A Jornada Mundial da Juventude chegou ao fim. O fluxo do trânsito está fluindo como esperado. O Papa já retornou para Roma e alguns peregrinos começaram a regressar para os seus lares.

No domingo, às 14h, na Estação Central de Cracóvia (Dworzec Główny) começou a movimentação dos grupos de peregrinos que estão deixando Cracóvia de trem.

Em ambas zonas-tampão não haviam filas. Não houve também controle de pertences ou qualquer contagem de pessoas no acesso às plataformas como foi considerado anteriormente. “Nós tivemos problemas apenas depois de fechar as entradas fora das zonas-tampão, um caos temporário”, diz Joanna Wargua da Ferroviária Nacional Polonesa PKP S.A. “A maioria dos trens partem à noite, então é quando a maior parte dos viajantes aparece”, acrescenta.

“Os peregrinos ainda estão cantando, dançando, e têm força após hoje.
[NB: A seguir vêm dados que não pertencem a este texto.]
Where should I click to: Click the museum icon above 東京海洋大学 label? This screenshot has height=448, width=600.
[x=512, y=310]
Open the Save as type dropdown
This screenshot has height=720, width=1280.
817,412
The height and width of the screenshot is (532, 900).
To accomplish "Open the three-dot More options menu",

Nós sentiremos saudades dessas cores, desta felicidade”, diz Violetta Szumilak da PKP S.A.

Entre aqueles que partem estavam também os jovens do Panamá, a próxima sede da JMJ. “Havia rumores de que nós vamos organizar a Jornada Mundial da Juventude, mas ninguém estava certo até o momento do anúncio oficial”, disse Valeria Tovar. Ela disse adeus aos poloneses com essas palavras. “Será incrível no Panamá. Nós iremos cuidar da organização. Venham. Nos vemos em 2019!”

Nas plataformas os peregrinos-viajantes estão esperando. “É bom, porque em caso de evacuação há muitos guardas e policiais que cuidariam disso eficientemente”, declara Michał Świokła, sentado na terceira plataforma. “É duro deixar a Jornada Mundial da Juventude. Aqui eu vivi momentos maravilhosos. Também a partir de um ponto de vista espiritual, algo mudou”, acrescenta o morador de Szczecin.

Nem todos estão retornando para casa, como as duas irmãs de Buenos Aires que decidiram visitar a República Tcheca no caminho de volta. “Estamos indo para Praga, mas é Cracóvia que permanecerá em nossa memória por muito tempo”, disse Manuela e Pilar Ramos Beytia, irmãs da Argentina. “Nós conhecemos pessoas do mundo inteiro, vivendo a mesma fé que nós e com os mesmos valores. Agora nós não nos sentimos tão sozinhas. Estamos também felizes que as pessoas do mundo inteiro amem tanto o nosso compatriota”, diz a argentina de vinte anos.